Prolongements contemporains : de la noosphère à l'intellisphère et au cerveau global

Si le concept de noosphère reste central pour penser l'intégration planétaire de la pensée humaine, la recherche contemporaine l'étend et le renouvelle à travers plusieurs notions connexes, dont l'« intellisphère » (cognisphere) et le « cerveau global » (global brain). Ces prolongements, directement inspirés par l'essor du numérique et de l'intelligence artificielle, interrogent la nature de la cognition collective à l'ère des réseaux.

L'intellisphère (Cognisphere) : l'extension cognitive homme-machine

Dans les années 2000, la théoricienne de la littérature et des sciences cognitives Katherine Hayles propose le concept de « cognisphere » pour désigner un régime de computation global où les frontières entre les humains, les animaux et les machines intelligentes se dissolvent dans une co-évolution culturelle, sociale, biologique et technologique sans précédent. Ce terme, que l'on peut traduire par « intellisphère » ou « sphère cognitive », se distingue de la noosphère teilhardienne par son ancrage dans la cybernétique et les sciences cognitives. Il ne s'agit plus seulement d'une sphère de pensée humaine, mais d'un système cognitif distribué où les artefacts numériques participent activement à la production et au traitement de l'information.

Le cerveau global (Global Brain) : une noosphère 2.0

Le développement d'Internet a conduit certains chercheurs à reformuler l'idée de noosphère en termes de « cerveau global » ou de « Global Brain ». Cette approche, qui s'inscrit dans le prolongement des thèses de Teilhard de Chardin, envisage le réseau mondial comme un système nerveux planétaire en cours d'émergence. Des groupes de recherche comme le Global Brain Institute travaillent à modéliser ce phénomène et à en explorer les implications épistémologiques, sociales et politiques.
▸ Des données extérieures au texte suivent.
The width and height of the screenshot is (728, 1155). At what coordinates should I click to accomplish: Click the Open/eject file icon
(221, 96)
Cette vision est souvent associée à l'idée d'une « singularité » où la convergence des intelligences humaines et artificielles produirait une forme de conscience collective inédite.
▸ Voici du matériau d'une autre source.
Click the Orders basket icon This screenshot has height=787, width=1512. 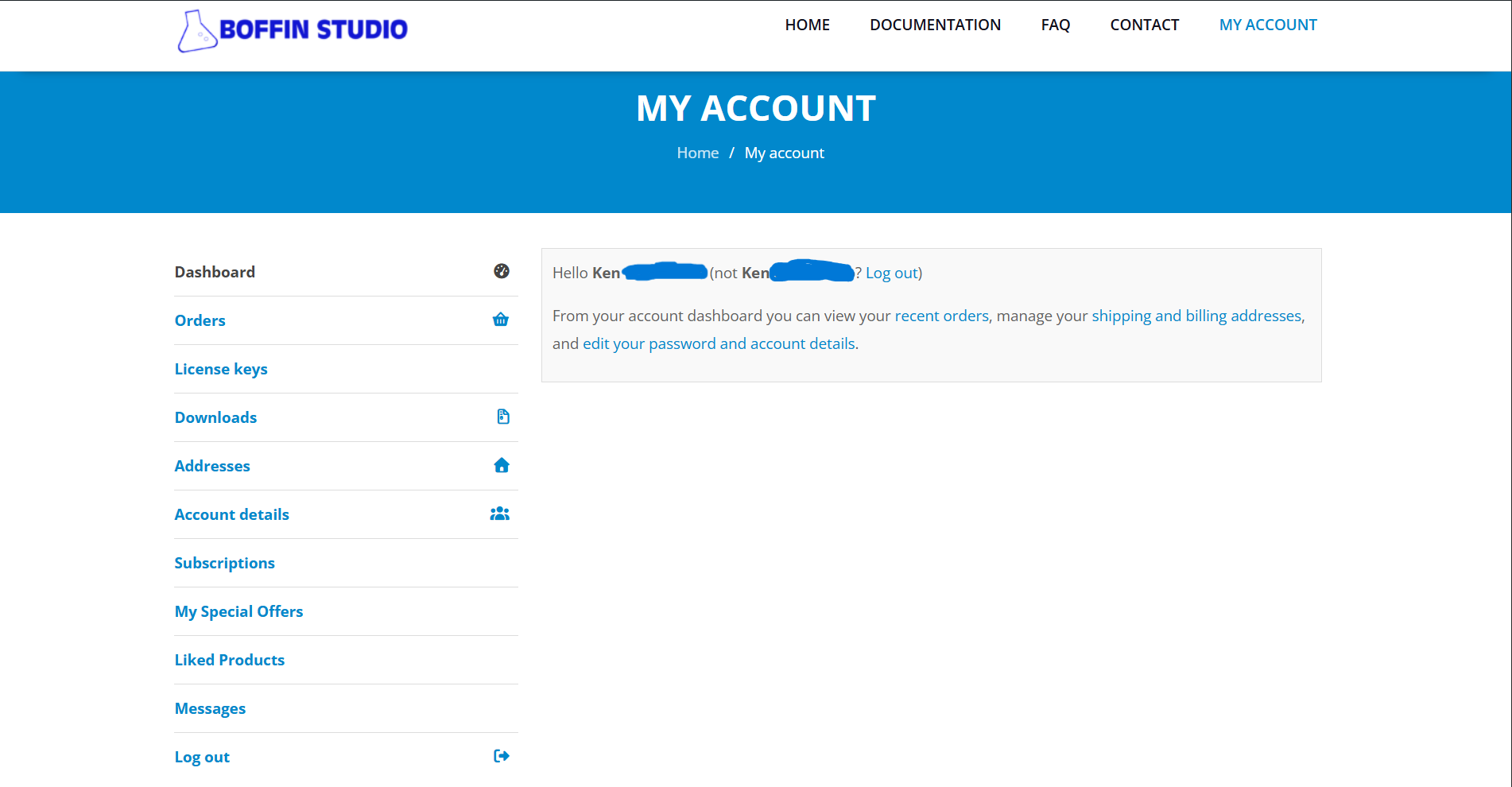501,320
De la noosphère au « Stratum Sigma » : cognition récursive et réseau neuro-symbolique

Une proposition plus récente, formulée en 2025, prolonge la noosphère vers ce que ses auteurs appellent le « Sigma Stratum ». Ce cadre neuro-symbolique interprète la conscience, l'intelligence et la signification comme des propriétés émergentes d'un « treillis cognitif distribué ». Il s'agit d'une noosphère 2.0, ou « Cognitive Lattice », où les intelligences humaines et artificielles sont traitées comme des nœuds en résonance dans un champ sémantique partagé. Ce modèle intègre des apports de la philosophie de l'esprit (thèse de l'esprit étendu), de la cybernétique, des systèmes complexes et de l'autopoïèse pour décrire comment le sens s'auto-organise par rétroaction et résonance.
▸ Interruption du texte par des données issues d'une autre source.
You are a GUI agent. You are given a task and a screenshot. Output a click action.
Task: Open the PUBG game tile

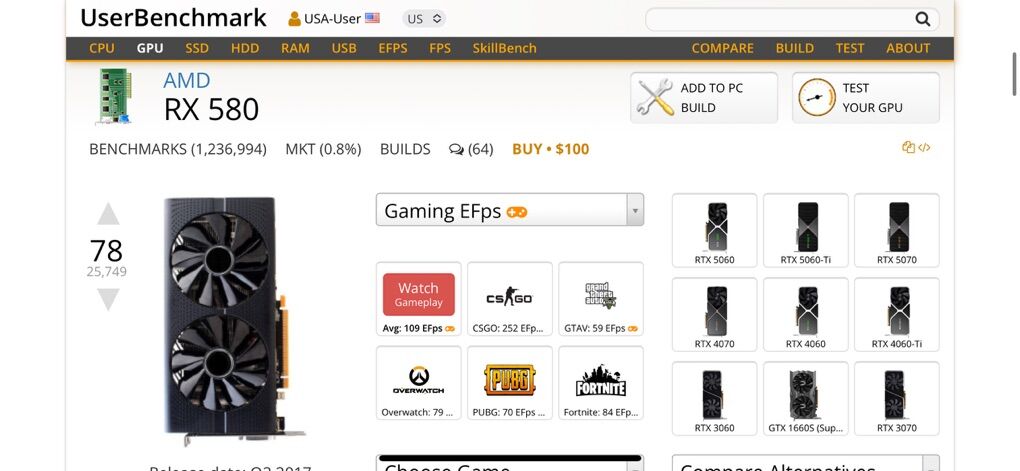click(x=509, y=383)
L'intelligence artificielle comme médiateur de la noosphère

L'essor de l'IA générative et des réseaux de neurones a relancé les recherches sur la noosphère d'un point de vue opérationnel. Des travaux récents analysent comment l'IA agit comme un médiateur de la noosphère en facilitant la connectivité, la communication et l'intégration des connaissances à l'échelle planétaire. En surmontant les barrières linguistiques et géographiques, en permettant l'analyse de données massives et en favorisant la collaboration globale, l'IA est présentée comme un catalyseur de l'évolution de la connaissance humaine, réalisant potentiellement l'un des objectifs de la noosphère : une synthèse transdisciplinaire du savoir.

La convergence IA-réseaux et les structures informationnelles transpersonnelles

Enfin, des recherches en philosophie appliquée, présentées en 2025, s'intéressent à la convergence de l'intelligence artificielle et des réseaux de télécommunications. En s'appuyant sur une théorie neuronale de la noosphère, qui assimile la société à un réseau neuronal, ces travaux suggèrent que cette convergence pourrait faire émerger des « structures informationnelles transpersonnelles » dotées de certains signes d'intelligence. L'exemple de la bureaucratie, déjà identifiée comme une telle structure, montre que cette évolution comporte des risques et questionne la nature même de l'intelligence, qui ne serait pas nécessairement analogue à l'intelligence humaine.